A total of 126 patients (median age = 67 years; range = 43-87 years) were randomized 1:1 to receive ibrutinib 420 mg once daily with or without ublituximab 900 mg (administered intravenously on days 1, 8, and 15 of cycle 1, day 1 of cycles 2-6, then every third day). At data cutoff (February 15, 2017), 117 patients had been treated: 59 in the ublituximab plus ibrutinib arm, and 58 in the ibrutinib alone arm.

Patients had received a median of three prior therapies (range = 1-8 therapies). “High-risk cytogenetics were relatively balanced,” the authors noted, “with approximately 50 percent of patients having del17p.”

The ublituximab combination was well tolerated, Dr. Sharman reported, with “negligible” additive toxicity.

Infusion reactions were the most common adverse event (AE) in the ublituximab arm (all-grade = 44%; grade 3/4 = 5%), and rates of other AEs were similar between both study arms:

  • diarrhea: 43% vs. 40% (ublituximab plus ibrutinib vs. ibrutinib alone)
  • fatigue: 27% vs. 33%
  • nausea: 22% vs. 21%
  • headache: 20% vs. 28%
  • arthralgia: 19% vs. 17%
  • anemia: 14% vs. 17%

Rates of neutropenia were also comparable between the groups (3% vs. 2%).

After a median follow-up of 11.4 months, the objective response rate (per independent central review) was nearly doubled in patients treated with ublituximab plus ibrutinib, compared with ibrutinib alone (78% vs. 45%; p<0.001).
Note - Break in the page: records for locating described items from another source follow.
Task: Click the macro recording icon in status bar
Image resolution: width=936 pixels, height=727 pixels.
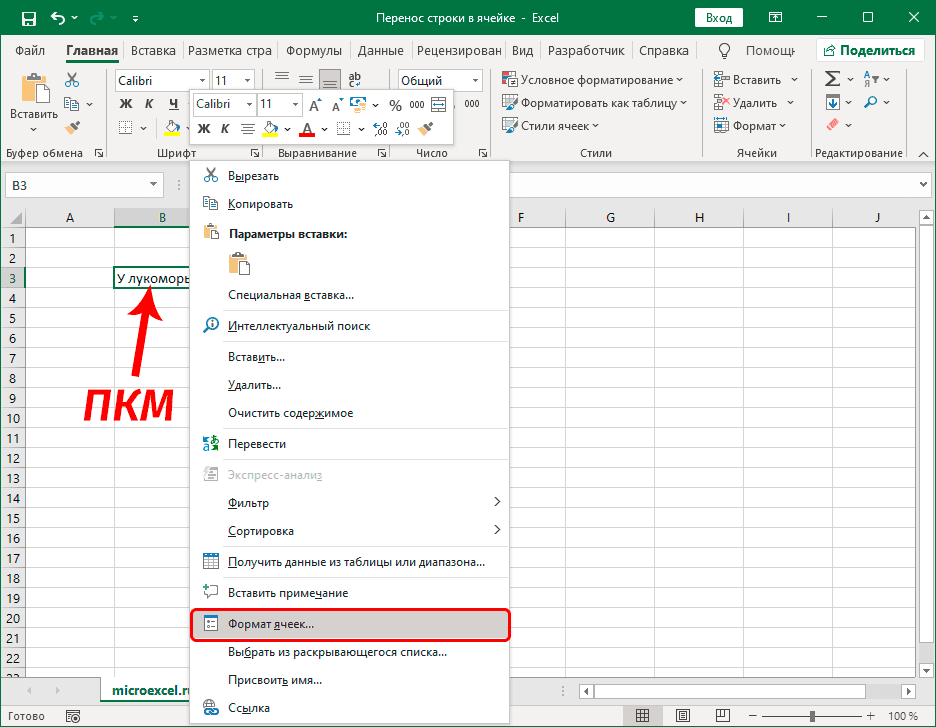Action: coord(73,715)
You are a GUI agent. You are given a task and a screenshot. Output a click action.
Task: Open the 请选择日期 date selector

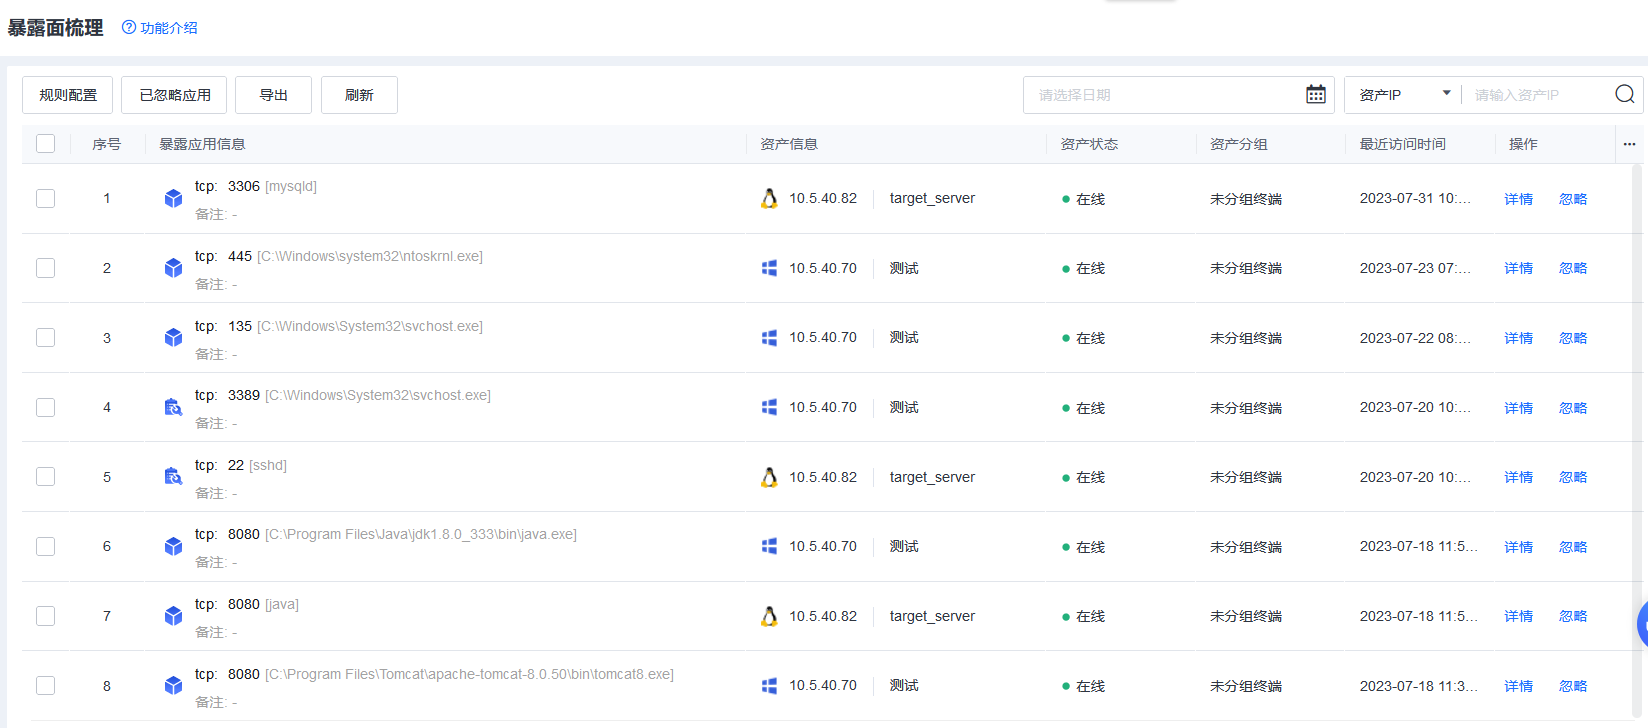[x=1165, y=95]
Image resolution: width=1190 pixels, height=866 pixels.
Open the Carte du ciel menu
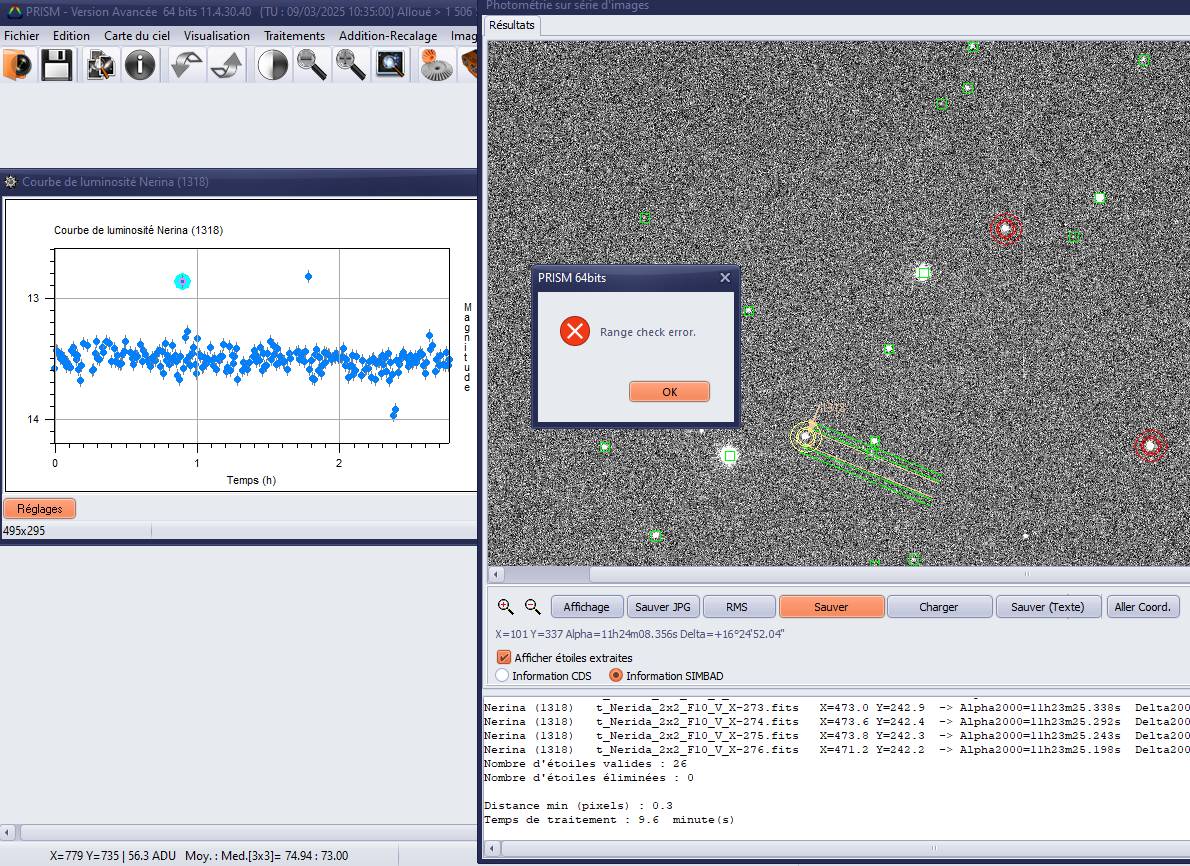[x=137, y=36]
Among the 53 patients in each arm who were evaluable for minimal residual disease (MRD), “MRD-negativity was attained almost exclusively in the experimental arm,” Dr. Sharman noted, though most patients did not reach MRD status (19% vs. 2%; p<0.001).

“This is the first randomized study to verify that adding an anti-CD20 monoclonal antibody has at least additive activity,” Dr. Sharman told ASH Clinical News. “There was some preclinical doubt that maybe ibrutinib would interfere with anti-CD20 monoclonal antibody, and I think we can put that theory to rest.”

The study’s findings are limited by the small patient population, and the trial was not powered to determine secondary endpoints (including rates of complete response, progression-free and overall survival, and safety). Future trials will need to compare ublituximab combinations with other combinations, including the anti-CD20 monoclonal antibody rituximab.

Dr. Sharman reports research funding from TG Therapeutics.


Sharman JP, Brander DM, Mato AR, et al. Ublituximab and ibrutinib for previously treated genetically high-risk chronic lymphocytic leukemia: Results of the GENUINE phase 3 study. Abstract #7504. Presented at the 2017 ASCO Annual Meeting, June 3, 2017; Chicago, Illinois.